Work instructions. Transcribe each line of the material exactly as it stands.

::::

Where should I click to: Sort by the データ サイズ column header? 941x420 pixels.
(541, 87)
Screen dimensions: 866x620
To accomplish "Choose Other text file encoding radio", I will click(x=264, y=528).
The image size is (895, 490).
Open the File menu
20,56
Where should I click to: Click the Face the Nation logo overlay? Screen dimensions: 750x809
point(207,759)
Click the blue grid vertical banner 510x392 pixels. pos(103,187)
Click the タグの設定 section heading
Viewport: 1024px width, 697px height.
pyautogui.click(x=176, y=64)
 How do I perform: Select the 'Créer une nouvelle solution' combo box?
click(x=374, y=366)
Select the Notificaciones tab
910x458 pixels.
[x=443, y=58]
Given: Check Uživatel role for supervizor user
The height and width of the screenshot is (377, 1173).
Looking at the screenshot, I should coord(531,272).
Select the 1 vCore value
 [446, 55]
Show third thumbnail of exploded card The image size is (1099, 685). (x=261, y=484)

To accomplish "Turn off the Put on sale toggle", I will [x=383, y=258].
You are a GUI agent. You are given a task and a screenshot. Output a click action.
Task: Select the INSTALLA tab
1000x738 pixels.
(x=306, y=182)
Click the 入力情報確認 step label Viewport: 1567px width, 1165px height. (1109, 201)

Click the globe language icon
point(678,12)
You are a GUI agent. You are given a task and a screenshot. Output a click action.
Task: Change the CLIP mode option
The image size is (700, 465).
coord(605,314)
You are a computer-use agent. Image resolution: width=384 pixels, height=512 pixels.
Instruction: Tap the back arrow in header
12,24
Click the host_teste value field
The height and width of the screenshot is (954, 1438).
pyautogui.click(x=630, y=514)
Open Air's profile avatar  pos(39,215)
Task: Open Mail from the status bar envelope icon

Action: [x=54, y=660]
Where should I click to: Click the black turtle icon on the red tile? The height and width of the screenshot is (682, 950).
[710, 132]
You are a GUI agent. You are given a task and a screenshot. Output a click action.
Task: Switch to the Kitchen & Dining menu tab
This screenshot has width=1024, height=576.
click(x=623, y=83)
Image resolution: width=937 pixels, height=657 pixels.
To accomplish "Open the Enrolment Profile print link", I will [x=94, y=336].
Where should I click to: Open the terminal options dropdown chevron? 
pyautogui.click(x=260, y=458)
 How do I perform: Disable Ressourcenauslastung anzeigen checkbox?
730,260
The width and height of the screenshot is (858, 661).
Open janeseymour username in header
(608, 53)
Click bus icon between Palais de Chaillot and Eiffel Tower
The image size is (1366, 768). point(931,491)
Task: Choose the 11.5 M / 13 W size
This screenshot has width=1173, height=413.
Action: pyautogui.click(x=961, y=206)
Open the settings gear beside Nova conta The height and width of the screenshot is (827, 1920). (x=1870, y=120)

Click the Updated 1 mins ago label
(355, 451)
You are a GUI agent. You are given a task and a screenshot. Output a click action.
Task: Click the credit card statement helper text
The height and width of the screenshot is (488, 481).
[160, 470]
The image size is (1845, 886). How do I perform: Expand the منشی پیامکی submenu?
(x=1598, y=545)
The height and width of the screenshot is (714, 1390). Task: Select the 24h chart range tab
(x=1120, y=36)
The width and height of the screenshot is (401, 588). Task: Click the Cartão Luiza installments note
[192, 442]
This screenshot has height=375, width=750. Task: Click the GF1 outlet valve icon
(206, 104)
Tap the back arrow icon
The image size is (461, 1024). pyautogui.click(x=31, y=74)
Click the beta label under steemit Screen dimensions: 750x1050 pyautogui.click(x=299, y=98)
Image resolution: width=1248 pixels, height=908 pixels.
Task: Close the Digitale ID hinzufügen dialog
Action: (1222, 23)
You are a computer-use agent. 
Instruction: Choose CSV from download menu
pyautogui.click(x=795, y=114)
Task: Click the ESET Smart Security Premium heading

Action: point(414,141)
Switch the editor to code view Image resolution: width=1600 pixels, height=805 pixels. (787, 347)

::::

Task answer.
Where should I click to: Sort by the データ サイズ column header? 941x420 pixels.
(541, 87)
Screen dimensions: 866x620
To accomplish "Choose Other text file encoding radio", I will click(x=264, y=528).
The image size is (895, 490).
Open the File menu
20,56
Where should I click to: Click the Face the Nation logo overlay? Screen dimensions: 750x809
point(207,759)
Click the blue grid vertical banner 510x392 pixels. pos(103,187)
Click the タグの設定 section heading
Viewport: 1024px width, 697px height.
pyautogui.click(x=176, y=64)
 How do I perform: Select the 'Créer une nouvelle solution' combo box?
click(x=374, y=366)
Select the Notificaciones tab
910x458 pixels.
[x=443, y=58]
Given: Check Uživatel role for supervizor user
The height and width of the screenshot is (377, 1173).
Looking at the screenshot, I should coord(531,272).
Select the 1 vCore value
 [446, 55]
Show third thumbnail of exploded card The image size is (1099, 685). (x=261, y=484)

To accomplish "Turn off the Put on sale toggle", I will [x=383, y=258].
You are a GUI agent. You are given a task and a screenshot. Output a click action.
Task: Select the INSTALLA tab
1000x738 pixels.
(x=306, y=182)
Click the 入力情報確認 step label Viewport: 1567px width, 1165px height. (1109, 201)

Click the globe language icon
point(678,12)
You are a GUI agent. You are given a task and a screenshot. Output a click action.
Task: Change the CLIP mode option
The image size is (700, 465).
coord(605,314)
You are a computer-use agent. Image resolution: width=384 pixels, height=512 pixels.
Instruction: Tap the back arrow in header
12,24
Click the host_teste value field
The height and width of the screenshot is (954, 1438).
pyautogui.click(x=630, y=514)
Open Air's profile avatar  pos(39,215)
Task: Open Mail from the status bar envelope icon

Action: [x=54, y=660]
Where should I click to: Click the black turtle icon on the red tile? The height and width of the screenshot is (682, 950).
[710, 132]
You are a GUI agent. You are given a task and a screenshot. Output a click action.
Task: Switch to the Kitchen & Dining menu tab
This screenshot has width=1024, height=576.
click(x=623, y=83)
Image resolution: width=937 pixels, height=657 pixels.
To accomplish "Open the Enrolment Profile print link", I will [x=94, y=336].
Where should I click to: Open the terminal options dropdown chevron? 
pyautogui.click(x=260, y=458)
 How do I perform: Disable Ressourcenauslastung anzeigen checkbox?
730,260
The width and height of the screenshot is (858, 661).
Open janeseymour username in header
(608, 53)
Click bus icon between Palais de Chaillot and Eiffel Tower
The image size is (1366, 768). point(931,491)
Task: Choose the 11.5 M / 13 W size
This screenshot has width=1173, height=413.
Action: pyautogui.click(x=961, y=206)
Open the settings gear beside Nova conta The height and width of the screenshot is (827, 1920). (x=1870, y=120)

Click the Updated 1 mins ago label
(355, 451)
You are a GUI agent. You are given a task and a screenshot. Output a click action.
Task: Click the credit card statement helper text
The height and width of the screenshot is (488, 481).
[160, 470]
The image size is (1845, 886). How do I perform: Expand the منشی پیامکی submenu?
(x=1598, y=545)
The height and width of the screenshot is (714, 1390). Task: Select the 24h chart range tab
(x=1120, y=36)
The width and height of the screenshot is (401, 588). Task: Click the Cartão Luiza installments note
[192, 442]
This screenshot has height=375, width=750. Task: Click the GF1 outlet valve icon
(206, 104)
Tap the back arrow icon
The image size is (461, 1024). pyautogui.click(x=31, y=74)
Click the beta label under steemit Screen dimensions: 750x1050 pyautogui.click(x=299, y=98)
Image resolution: width=1248 pixels, height=908 pixels.
Task: Close the Digitale ID hinzufügen dialog
Action: (1222, 23)
You are a computer-use agent. 
Instruction: Choose CSV from download menu
pyautogui.click(x=795, y=114)
Task: Click the ESET Smart Security Premium heading

Action: point(414,141)
Switch the editor to code view Image resolution: width=1600 pixels, height=805 pixels. (787, 347)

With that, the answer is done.